Residents of a South Beach condominium were in for a gruesome surprise when they left their building on Saturday morning. Awaiting them were the decapitated carcases of animals believed to be used in a religious sacrifice.
“At first, I thought it was a prop,” area resident Quintin Hill told the Local 10 News. “I really thought it was some kind of setup. That’s why when I walked around the corner I was like, ‘Am I walking into something I’m not supposed to?'”
The animals, several roosters, chickens, and one goat, all headless, were found laying alongside a the waterfront in a blue bag, presumably washed ashore from one of the neighboring islands. Animal control professionals believe that these animals were part of a ritual sacrifice, a practice that is quickly growing in popularity in the south of Florida. Unfortunately, the discoveries of mutilated animals are rising as well.
Animal activist Richard Cuoto told the NBC News that this goes on everywhere, but the strangely affluent area, a community teeming with the wealthy and the famous, was an unusual one for him.
“We are getting more calls of animals getting sacrificed in Miami Beach,” Couto said. “But I have never found them in the middle of South Beach, just blocks from Ocean Drive.”

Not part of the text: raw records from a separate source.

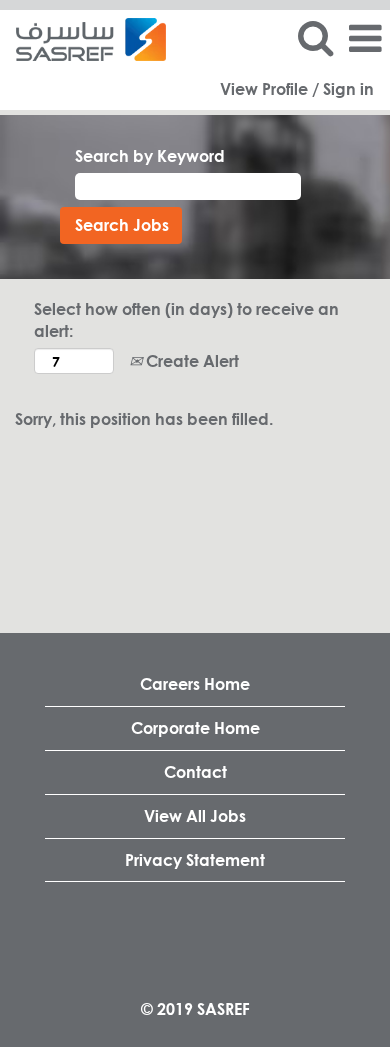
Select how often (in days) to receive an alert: (186, 320)
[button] (365, 39)
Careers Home (195, 683)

It’s believed that the ritual killings are linked to Santería, a religion of Cuban and West African descent that uses animal sacrifice as a means of healing. In 1993, the practice caused such a stir that it was brought before the Supreme Court in Church of Lukumi Babalu Aye v. City of Hialeah where it was ruled a constitutional right.
Cuoto was sure to add that just because it’s a right, that doesn’t mean you’re allowed to just scatter the bodies of carved up animals all willie-nillie.
“Handle the animals properly and dispose of them properly. You cannot throw these animals into the ocean. It’s a health issue for the public and, you know, it’s just wrong.”